The Branxholme Pipeline Upgrade is one of Invercargill City Council’s most significant infrastructure projects – and it is set to head to one of Invercargill’s busiest streets early in 2024.
The Branxholme Pipeline Upgrade involves replacing about 10km of existing pipeline network, between the Branxholme Water Treatment Plant on the outskirts of Invercargill, to the water tower on Gala St.
Invercargill City Council Programme Director Lee Butcher said that Council, together with its contractor Rooneys Earthmoving, had revised the works programme so that work resumed on Herbert St once the festive season was over.
“Originally, this work was scheduled for later in 2024. But, given these streets are thoroughfares used by many residents – whether it’s to drop the kids off at school, or head to the office – it made sense to try and complete this work while people were still trickling back after their holiday,” he said.
“The work here means we’re required to shut a section of the roads to all traffic. With several schools in the immediate vicinity of this area, and schools not set to return until the end of January, it made sense to get as much of this done as quickly as possible. We also know that, while some of us will be back on the tools by early January, a lot of people will still be away on summer holidays. Our hope is that by focusing our attention on this part of town straight out-of-the-gate in 2024, we’ll avoid disrupting as many people’s daily routines as we possibly can.”

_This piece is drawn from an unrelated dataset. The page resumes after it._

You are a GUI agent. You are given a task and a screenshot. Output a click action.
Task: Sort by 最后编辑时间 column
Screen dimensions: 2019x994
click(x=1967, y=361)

Sections of Herbert, Russel and Kelvin streets will be closed to both vehicle and pedestrian traffic while work to install the new pipeline is underway. Work would begin here on January 8, and was expected to wrap up on January 19, Butcher said.
“Unfortunately while we cannot avoid disruption completely, we do hope that this measure will mitigate the impact this project has on Invercargill residents. The Branxholme Pipeline Upgrade is a project we simply have to undertake, but it does mean we will inevitably have an effect on people in various parts of the central city as we progress through the stages of work.
“We’d really encourage people to visit the Invercargill City Council website, and sign up to receive the Branxholme Pipeline Upgrade newsletter. This will ensure they receive regular updates on what stage the project is at, and which part of town it is heading to next. The more people know in advance, the less of a headache this will cause,” Butcher said.
Work on the Branxholme Pipeline Upgrade began in mid-2022 and is expected to continue until the end of 2024. The city’s existing pipeline was originally installed in 1958, and had come to the end of its lifespan, he said.
The network would be replaced by a more durable, modern pipeline to ensure future generations of Invercargill and Bluff residents continued to enjoy access to clean, safe drinking water, he said.